**TASK OBJECTIVE:** Down to the last line, print the material below verbatim.

**ENTRIES SHOWN:**
- Opening Delimiter -

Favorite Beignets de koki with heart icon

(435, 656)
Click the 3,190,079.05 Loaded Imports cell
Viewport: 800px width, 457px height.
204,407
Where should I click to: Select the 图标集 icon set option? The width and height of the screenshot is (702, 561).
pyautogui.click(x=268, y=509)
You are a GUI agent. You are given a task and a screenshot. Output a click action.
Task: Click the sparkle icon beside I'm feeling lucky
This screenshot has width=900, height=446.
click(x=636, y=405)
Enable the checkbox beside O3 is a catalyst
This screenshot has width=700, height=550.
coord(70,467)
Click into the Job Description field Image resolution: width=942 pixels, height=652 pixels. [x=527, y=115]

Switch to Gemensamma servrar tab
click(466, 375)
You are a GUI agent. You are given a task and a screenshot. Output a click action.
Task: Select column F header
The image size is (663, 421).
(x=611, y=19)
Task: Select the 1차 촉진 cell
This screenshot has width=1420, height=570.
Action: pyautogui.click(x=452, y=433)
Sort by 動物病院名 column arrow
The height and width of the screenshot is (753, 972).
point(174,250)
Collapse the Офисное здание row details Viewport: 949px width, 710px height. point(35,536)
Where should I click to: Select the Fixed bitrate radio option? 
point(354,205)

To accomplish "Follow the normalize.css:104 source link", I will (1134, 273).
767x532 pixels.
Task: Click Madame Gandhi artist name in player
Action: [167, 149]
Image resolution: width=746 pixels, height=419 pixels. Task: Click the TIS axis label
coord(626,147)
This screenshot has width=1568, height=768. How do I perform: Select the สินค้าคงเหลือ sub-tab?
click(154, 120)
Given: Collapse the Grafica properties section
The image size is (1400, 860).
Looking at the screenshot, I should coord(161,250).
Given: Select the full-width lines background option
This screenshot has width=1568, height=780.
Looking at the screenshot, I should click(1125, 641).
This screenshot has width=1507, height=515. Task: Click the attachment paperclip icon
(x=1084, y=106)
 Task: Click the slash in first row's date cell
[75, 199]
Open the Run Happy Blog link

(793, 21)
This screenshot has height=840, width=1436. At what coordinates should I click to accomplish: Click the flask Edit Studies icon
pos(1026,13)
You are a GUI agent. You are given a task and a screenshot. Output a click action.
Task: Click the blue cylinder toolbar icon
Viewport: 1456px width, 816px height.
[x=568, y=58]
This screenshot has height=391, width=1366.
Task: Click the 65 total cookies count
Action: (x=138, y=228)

- Closing Delimiter -

**TASK OUTPUT:**
Favorite Beignets de koki with heart icon

(435, 656)
Click the 3,190,079.05 Loaded Imports cell
Viewport: 800px width, 457px height.
204,407
Where should I click to: Select the 图标集 icon set option? The width and height of the screenshot is (702, 561).
pyautogui.click(x=268, y=509)
You are a GUI agent. You are given a task and a screenshot. Output a click action.
Task: Click the sparkle icon beside I'm feeling lucky
This screenshot has width=900, height=446.
click(x=636, y=405)
Enable the checkbox beside O3 is a catalyst
This screenshot has width=700, height=550.
coord(70,467)
Click into the Job Description field Image resolution: width=942 pixels, height=652 pixels. [x=527, y=115]

Switch to Gemensamma servrar tab
click(466, 375)
You are a GUI agent. You are given a task and a screenshot. Output a click action.
Task: Select column F header
The image size is (663, 421).
(x=611, y=19)
Task: Select the 1차 촉진 cell
This screenshot has width=1420, height=570.
Action: pyautogui.click(x=452, y=433)
Sort by 動物病院名 column arrow
The height and width of the screenshot is (753, 972).
point(174,250)
Collapse the Офисное здание row details Viewport: 949px width, 710px height. point(35,536)
Where should I click to: Select the Fixed bitrate radio option? 
point(354,205)

To accomplish "Follow the normalize.css:104 source link", I will (1134, 273).
767x532 pixels.
Task: Click Madame Gandhi artist name in player
Action: [167, 149]
Image resolution: width=746 pixels, height=419 pixels. Task: Click the TIS axis label
coord(626,147)
This screenshot has width=1568, height=768. How do I perform: Select the สินค้าคงเหลือ sub-tab?
click(154, 120)
Given: Collapse the Grafica properties section
The image size is (1400, 860).
Looking at the screenshot, I should coord(161,250).
Given: Select the full-width lines background option
This screenshot has width=1568, height=780.
Looking at the screenshot, I should click(1125, 641).
This screenshot has width=1507, height=515. Task: Click the attachment paperclip icon
(x=1084, y=106)
 Task: Click the slash in first row's date cell
[75, 199]
Open the Run Happy Blog link

(793, 21)
This screenshot has height=840, width=1436. At what coordinates should I click to accomplish: Click the flask Edit Studies icon
pos(1026,13)
You are a GUI agent. You are given a task and a screenshot. Output a click action.
Task: Click the blue cylinder toolbar icon
Viewport: 1456px width, 816px height.
[x=568, y=58]
This screenshot has height=391, width=1366.
Task: Click the 65 total cookies count
Action: (x=138, y=228)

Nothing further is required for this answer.